Sa che una fanciulla vorrebbe rivolgergli delle domande, ma non osa: le scrive subito per esortarla paternamente ad aprirgli il suo animo e l'assicura che le risponderà soddisfacendo ai suoi desideri. " O tu mi chiedi - continua il santo con tanta umiltà quanta sapienza - ciò che io so, e non mi ricuserò di dirtelo; o mi chiedi ciò che non so, ma si tratta di cose che si possono ignorare senza scapito della fede e della salvezza, e te ne esporrò le ragioni, affinché anche tu stia tranquilla; se poi ciò che mi chiedi non lo so e si tratta di cose che non si possono ignorare, allora o impetrerò dal Signore di non essere impari alla tua domanda (spesso il dover dare è un titolo per ricevere) o ti risponderò per dirti a chi ambedue dobbiamo rivolgerci per imparare ciò che ambedue ignoriamo " 24.

La vergine Sapida invia da Cartagine una tunica e lo prega con candida semplicità di volerla indossare: l'aveva preparata con tanto amore per il fratello, diacono della chiesa cartaginese; ma ora che il fratello, morto improvvisamente, non può più indossarla, sarà di gran sollievo al suo dolore il sapere che la indossa il vescovo d'Ippona.

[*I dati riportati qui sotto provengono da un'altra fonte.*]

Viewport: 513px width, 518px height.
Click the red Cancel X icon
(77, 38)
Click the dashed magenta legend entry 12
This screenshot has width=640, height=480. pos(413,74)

Agostino fa uno strappo alla regola che aveva imposto nel suo monastero e che egli stesso osservava severamente, e indossa la tunica.

Ed ecco un ultimo esempio che vale per molti. Un diacono di Cartagine, Quodvultdeus, gli chiede un manuale sulle eresie, opera tanto più difficile quanto più doveva essere breve. Il santo risponde di non poter soddisfare subito il suo desiderio, perché occupato a scrivere le Ritrattazioni e a confutare l'eretico Giuliano (due opere di grande respiro che portava avanti contemporaneamente, l'una di giorno e l'altra di notte); ma gli promette che appena abbia terminato di rispondere ai primi cinque libri che Giuliano aveva scritto contro di lui, se non gli saranno arrivati da Roma gli altri tre, comincerà l'opera richiesta " riservando le ore della notte all'uno e quelle del giorno all'altro lavoro " 25. E mantenne la promessa. Aveva settantaquattro anni.